## EXERCISE BRIEF
Please rewrite everything from the line containing "You are a computer-use" down to the end of the data below, keeping the requests, and shift every coordinate in the answers up by 92. Leave the pictures out of your answer.

## Stored dataset items
◇ ◇ ◇

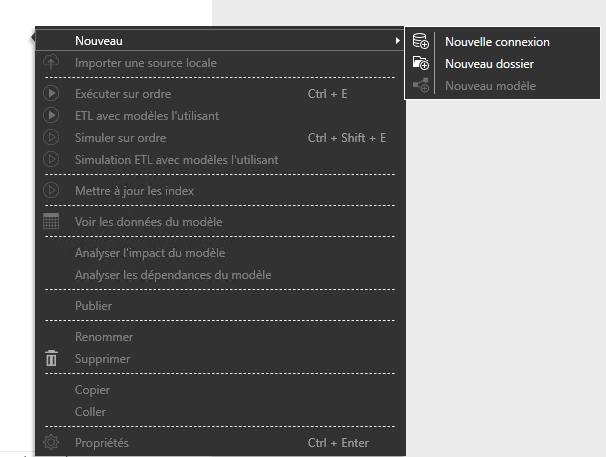Viewport: 606px width, 457px height.
Task: Click the Propriétés gear icon
Action: [x=52, y=443]
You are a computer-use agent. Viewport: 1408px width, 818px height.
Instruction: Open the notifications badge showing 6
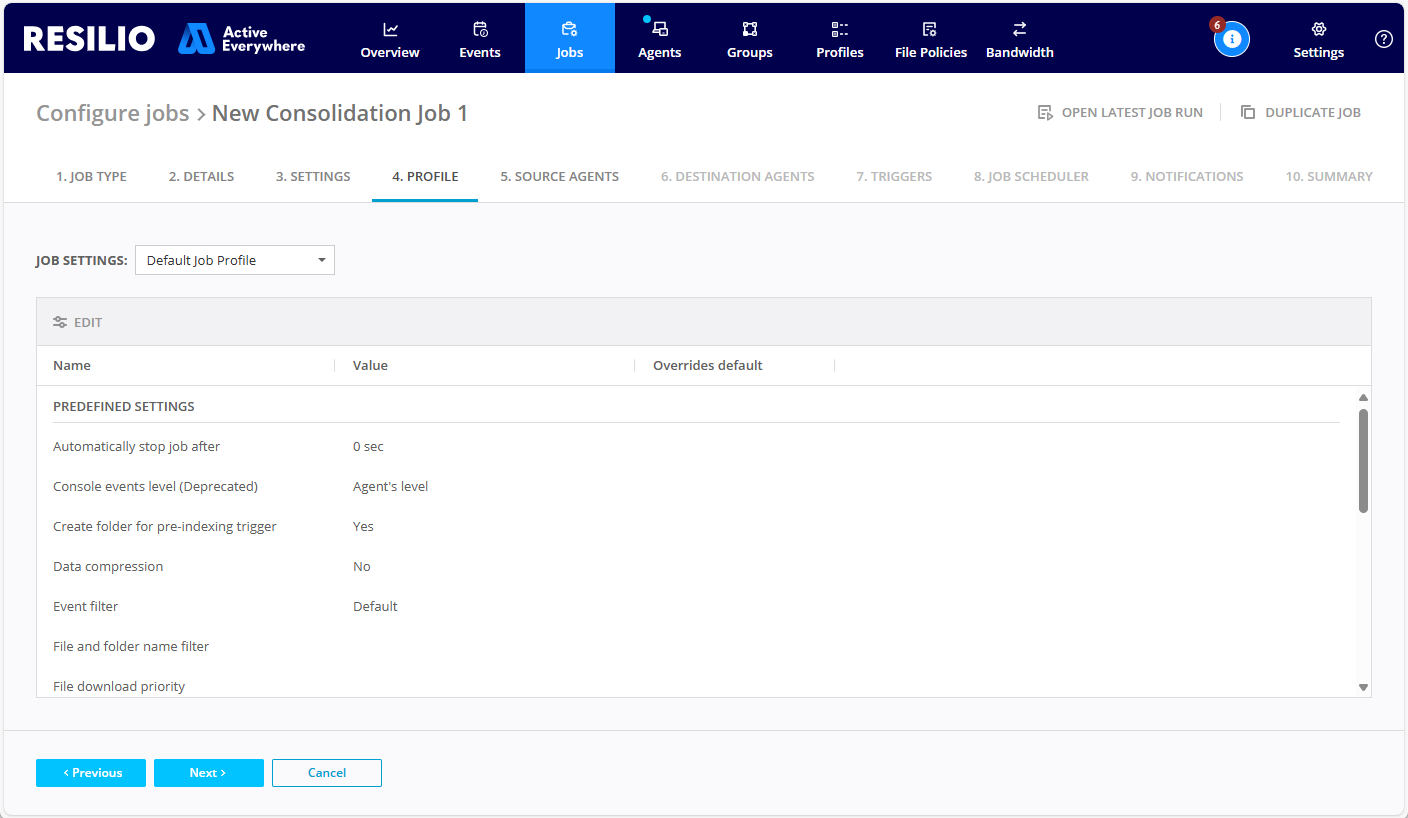(x=1231, y=38)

◇ ◇ ◇

## SOLUTION FOR THIS PROBLEM
You are a computer-use agent. Viewport: 1408px width, 818px height.
Instruction: Open the notifications badge showing 6
(x=1323, y=130)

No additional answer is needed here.